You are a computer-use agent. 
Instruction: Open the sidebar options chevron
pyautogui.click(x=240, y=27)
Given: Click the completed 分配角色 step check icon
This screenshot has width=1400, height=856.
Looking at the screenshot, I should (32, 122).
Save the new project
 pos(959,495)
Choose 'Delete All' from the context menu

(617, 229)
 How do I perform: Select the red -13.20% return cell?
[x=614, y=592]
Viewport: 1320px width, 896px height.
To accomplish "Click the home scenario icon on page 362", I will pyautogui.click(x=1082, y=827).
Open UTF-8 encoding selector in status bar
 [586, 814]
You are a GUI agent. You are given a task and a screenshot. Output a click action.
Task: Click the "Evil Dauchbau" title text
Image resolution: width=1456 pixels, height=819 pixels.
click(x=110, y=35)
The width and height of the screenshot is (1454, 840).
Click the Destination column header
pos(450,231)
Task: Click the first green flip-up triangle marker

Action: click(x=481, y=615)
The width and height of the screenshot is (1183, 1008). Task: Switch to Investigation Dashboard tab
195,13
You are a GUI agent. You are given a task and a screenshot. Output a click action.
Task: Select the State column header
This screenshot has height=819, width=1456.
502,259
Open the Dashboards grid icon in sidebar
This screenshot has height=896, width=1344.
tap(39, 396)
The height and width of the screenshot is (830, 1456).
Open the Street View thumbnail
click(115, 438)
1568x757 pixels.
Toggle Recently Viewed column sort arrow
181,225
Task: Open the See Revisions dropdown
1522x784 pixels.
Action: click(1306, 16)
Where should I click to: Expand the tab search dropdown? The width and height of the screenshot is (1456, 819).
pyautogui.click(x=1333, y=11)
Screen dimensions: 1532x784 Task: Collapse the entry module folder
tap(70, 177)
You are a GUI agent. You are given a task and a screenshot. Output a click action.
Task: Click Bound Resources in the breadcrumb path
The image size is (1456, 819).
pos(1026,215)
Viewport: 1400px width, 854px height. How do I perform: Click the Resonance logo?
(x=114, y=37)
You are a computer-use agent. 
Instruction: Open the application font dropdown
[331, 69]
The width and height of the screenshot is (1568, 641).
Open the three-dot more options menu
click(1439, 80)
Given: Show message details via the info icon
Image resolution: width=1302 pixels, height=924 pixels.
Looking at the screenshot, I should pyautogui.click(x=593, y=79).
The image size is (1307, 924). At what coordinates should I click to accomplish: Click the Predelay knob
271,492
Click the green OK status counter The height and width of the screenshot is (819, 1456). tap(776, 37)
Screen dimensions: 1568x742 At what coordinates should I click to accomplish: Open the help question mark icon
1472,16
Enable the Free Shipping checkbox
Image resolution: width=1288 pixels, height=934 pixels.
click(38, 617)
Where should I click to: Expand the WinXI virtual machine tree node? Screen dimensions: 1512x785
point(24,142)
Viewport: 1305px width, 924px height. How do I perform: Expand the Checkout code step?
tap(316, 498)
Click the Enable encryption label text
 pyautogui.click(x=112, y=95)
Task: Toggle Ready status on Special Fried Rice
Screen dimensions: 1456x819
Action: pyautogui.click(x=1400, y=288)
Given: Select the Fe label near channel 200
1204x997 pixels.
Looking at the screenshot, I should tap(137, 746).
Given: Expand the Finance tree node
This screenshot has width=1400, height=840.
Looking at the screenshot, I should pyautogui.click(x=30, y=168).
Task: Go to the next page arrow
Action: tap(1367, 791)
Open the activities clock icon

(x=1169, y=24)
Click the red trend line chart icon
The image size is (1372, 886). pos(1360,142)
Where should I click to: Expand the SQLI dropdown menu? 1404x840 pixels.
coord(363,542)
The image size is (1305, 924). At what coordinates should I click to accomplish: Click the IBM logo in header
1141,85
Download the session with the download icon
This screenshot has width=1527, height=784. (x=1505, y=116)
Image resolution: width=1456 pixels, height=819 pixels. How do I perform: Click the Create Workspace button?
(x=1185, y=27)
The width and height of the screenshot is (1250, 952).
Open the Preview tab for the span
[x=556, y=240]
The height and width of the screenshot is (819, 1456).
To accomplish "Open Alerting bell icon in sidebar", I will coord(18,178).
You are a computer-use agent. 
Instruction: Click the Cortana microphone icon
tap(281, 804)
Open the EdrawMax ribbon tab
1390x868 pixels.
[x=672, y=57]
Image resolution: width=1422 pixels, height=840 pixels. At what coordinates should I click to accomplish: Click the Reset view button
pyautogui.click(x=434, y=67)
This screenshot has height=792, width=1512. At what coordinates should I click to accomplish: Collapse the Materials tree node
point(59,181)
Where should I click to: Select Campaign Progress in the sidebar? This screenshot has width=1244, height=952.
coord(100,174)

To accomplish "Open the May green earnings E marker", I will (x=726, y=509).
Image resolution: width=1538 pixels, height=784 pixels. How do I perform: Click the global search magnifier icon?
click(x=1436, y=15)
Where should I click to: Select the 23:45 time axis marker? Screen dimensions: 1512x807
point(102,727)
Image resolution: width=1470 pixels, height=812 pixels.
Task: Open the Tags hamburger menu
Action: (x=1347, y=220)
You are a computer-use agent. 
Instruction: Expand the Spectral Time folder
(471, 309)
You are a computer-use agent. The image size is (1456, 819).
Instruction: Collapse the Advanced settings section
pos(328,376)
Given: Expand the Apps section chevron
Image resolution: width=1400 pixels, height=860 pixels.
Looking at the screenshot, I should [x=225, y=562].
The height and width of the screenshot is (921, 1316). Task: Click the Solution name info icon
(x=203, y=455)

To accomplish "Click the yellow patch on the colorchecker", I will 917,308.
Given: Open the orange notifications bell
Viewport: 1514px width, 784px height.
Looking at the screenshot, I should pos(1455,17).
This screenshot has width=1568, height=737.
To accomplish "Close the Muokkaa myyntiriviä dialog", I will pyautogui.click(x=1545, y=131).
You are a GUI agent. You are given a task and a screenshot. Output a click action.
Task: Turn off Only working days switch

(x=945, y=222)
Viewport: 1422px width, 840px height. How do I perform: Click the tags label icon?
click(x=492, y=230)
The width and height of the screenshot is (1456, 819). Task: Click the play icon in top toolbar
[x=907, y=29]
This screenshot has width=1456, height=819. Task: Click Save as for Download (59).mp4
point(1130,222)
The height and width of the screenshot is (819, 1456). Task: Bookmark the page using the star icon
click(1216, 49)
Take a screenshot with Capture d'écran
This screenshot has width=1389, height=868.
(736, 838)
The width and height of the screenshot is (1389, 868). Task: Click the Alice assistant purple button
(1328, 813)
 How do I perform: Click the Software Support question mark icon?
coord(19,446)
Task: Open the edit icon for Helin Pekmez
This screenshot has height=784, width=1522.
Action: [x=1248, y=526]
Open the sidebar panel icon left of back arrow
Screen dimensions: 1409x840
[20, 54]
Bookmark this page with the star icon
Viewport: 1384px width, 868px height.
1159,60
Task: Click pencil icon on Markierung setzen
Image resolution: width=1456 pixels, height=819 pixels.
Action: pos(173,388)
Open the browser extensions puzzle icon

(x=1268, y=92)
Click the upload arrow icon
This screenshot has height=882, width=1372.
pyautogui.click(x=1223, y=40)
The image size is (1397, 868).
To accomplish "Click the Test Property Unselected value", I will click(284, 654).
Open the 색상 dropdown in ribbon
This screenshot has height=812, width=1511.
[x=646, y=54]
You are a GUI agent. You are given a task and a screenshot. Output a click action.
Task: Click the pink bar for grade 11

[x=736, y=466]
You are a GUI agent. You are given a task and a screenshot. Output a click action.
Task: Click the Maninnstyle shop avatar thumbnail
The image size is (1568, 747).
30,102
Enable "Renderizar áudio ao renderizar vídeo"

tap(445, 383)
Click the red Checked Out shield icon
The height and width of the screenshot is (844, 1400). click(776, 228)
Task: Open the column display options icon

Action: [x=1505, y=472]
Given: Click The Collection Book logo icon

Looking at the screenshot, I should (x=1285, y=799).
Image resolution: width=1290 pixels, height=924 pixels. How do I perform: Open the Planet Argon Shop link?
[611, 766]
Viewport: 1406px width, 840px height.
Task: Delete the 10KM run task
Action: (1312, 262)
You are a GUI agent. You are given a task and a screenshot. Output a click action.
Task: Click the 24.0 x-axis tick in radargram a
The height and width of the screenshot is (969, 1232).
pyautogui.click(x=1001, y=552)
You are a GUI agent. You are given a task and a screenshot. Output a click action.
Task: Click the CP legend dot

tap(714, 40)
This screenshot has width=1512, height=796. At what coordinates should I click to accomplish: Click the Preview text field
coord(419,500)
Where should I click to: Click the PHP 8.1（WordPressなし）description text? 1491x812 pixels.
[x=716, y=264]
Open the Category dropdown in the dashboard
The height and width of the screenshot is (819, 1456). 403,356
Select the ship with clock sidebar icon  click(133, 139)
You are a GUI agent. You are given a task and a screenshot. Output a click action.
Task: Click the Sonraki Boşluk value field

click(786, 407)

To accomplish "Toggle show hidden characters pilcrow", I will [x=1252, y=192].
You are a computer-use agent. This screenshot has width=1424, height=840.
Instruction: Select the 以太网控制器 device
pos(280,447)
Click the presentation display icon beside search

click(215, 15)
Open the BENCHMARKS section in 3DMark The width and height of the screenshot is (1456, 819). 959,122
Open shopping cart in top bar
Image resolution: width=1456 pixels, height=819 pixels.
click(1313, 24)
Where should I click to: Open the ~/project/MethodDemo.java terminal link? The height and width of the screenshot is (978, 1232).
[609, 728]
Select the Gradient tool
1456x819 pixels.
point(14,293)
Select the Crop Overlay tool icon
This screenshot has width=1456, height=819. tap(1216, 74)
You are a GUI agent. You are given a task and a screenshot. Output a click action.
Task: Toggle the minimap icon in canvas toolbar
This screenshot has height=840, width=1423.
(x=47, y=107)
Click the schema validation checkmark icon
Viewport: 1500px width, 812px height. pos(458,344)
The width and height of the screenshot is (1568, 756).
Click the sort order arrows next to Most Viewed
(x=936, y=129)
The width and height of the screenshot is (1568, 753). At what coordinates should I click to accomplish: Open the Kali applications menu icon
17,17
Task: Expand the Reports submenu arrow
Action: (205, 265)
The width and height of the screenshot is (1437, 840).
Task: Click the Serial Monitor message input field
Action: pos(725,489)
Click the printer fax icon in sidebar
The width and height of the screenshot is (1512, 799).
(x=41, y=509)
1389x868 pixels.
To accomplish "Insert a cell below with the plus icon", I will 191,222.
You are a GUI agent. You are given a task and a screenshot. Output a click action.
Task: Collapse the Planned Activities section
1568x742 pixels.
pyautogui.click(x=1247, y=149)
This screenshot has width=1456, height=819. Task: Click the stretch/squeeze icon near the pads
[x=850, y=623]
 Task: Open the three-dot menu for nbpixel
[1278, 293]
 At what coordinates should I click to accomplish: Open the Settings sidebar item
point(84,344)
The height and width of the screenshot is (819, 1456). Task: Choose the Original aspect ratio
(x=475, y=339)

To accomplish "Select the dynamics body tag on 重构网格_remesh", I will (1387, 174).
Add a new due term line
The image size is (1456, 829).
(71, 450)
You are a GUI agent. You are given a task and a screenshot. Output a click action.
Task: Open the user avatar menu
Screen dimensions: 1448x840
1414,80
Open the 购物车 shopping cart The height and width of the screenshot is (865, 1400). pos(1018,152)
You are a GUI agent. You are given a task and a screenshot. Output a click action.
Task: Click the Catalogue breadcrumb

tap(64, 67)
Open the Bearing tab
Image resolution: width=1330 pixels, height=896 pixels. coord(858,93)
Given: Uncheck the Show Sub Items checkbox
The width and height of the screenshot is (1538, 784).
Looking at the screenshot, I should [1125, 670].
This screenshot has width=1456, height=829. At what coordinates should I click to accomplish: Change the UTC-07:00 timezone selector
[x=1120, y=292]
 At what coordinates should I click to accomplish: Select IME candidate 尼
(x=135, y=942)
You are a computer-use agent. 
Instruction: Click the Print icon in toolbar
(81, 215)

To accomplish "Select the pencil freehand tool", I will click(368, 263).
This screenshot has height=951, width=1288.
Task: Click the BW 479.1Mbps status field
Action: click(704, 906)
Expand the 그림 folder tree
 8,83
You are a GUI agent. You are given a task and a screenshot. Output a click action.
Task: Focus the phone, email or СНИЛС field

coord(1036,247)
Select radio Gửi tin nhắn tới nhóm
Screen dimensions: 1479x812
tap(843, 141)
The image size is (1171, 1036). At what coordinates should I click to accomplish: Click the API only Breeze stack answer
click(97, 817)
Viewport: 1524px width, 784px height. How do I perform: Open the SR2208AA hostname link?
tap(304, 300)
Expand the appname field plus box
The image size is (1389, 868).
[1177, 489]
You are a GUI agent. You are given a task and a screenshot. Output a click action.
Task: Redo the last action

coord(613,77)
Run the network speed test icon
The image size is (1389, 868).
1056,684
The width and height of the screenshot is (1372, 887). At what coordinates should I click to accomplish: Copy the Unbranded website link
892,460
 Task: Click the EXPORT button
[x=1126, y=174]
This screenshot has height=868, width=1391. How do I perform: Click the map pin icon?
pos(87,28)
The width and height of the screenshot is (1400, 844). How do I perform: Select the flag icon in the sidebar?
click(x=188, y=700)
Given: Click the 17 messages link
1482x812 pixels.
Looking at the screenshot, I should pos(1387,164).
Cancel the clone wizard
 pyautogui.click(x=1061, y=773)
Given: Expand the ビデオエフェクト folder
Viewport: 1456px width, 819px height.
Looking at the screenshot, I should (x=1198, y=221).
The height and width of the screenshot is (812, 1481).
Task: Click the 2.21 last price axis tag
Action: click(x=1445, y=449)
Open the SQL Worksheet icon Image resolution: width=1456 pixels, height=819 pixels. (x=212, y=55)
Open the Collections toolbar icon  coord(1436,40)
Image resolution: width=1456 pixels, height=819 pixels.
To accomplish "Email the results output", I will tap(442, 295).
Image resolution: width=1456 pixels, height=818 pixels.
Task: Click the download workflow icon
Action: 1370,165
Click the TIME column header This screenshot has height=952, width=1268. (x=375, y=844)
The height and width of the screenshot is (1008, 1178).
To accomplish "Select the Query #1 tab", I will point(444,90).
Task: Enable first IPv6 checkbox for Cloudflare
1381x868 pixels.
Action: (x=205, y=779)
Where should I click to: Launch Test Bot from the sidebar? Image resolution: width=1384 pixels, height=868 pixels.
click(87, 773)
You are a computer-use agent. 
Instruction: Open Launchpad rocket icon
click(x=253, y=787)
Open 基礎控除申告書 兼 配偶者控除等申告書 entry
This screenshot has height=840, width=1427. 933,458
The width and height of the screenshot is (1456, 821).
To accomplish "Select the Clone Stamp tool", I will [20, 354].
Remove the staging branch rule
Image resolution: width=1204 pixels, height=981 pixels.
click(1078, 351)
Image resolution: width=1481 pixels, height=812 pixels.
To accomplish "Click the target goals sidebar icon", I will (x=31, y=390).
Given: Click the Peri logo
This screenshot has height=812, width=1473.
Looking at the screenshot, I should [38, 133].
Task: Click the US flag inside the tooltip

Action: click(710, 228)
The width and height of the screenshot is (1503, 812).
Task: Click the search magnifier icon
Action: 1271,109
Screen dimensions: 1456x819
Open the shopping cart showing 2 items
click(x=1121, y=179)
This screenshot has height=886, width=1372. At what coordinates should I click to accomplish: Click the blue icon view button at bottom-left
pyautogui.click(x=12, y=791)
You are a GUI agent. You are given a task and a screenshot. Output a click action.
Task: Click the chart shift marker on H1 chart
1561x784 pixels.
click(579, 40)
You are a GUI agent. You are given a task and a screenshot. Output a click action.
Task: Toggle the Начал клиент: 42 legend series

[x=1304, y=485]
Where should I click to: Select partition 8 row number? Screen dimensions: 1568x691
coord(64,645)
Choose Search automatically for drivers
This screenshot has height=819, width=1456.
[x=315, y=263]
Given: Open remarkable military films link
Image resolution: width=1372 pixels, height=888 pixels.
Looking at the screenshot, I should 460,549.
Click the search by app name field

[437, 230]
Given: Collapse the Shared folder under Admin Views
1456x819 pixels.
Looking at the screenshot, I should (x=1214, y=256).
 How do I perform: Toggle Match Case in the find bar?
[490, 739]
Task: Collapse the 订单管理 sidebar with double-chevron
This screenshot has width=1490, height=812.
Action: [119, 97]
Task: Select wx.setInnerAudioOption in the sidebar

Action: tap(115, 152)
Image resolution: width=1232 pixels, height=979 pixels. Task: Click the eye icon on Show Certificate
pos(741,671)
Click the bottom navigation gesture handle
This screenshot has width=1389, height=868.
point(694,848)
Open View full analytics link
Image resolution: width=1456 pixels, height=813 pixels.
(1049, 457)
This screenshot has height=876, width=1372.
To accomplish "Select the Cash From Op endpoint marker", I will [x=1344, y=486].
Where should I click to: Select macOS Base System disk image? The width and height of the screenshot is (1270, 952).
- - - -
> **What you will do**: Look through the entries, and return every line that the word "bell" appears in.

> **Response area**:
To accomplish "Open Alerting bell icon in sidebar", I will coord(18,178).
Given: Open the orange notifications bell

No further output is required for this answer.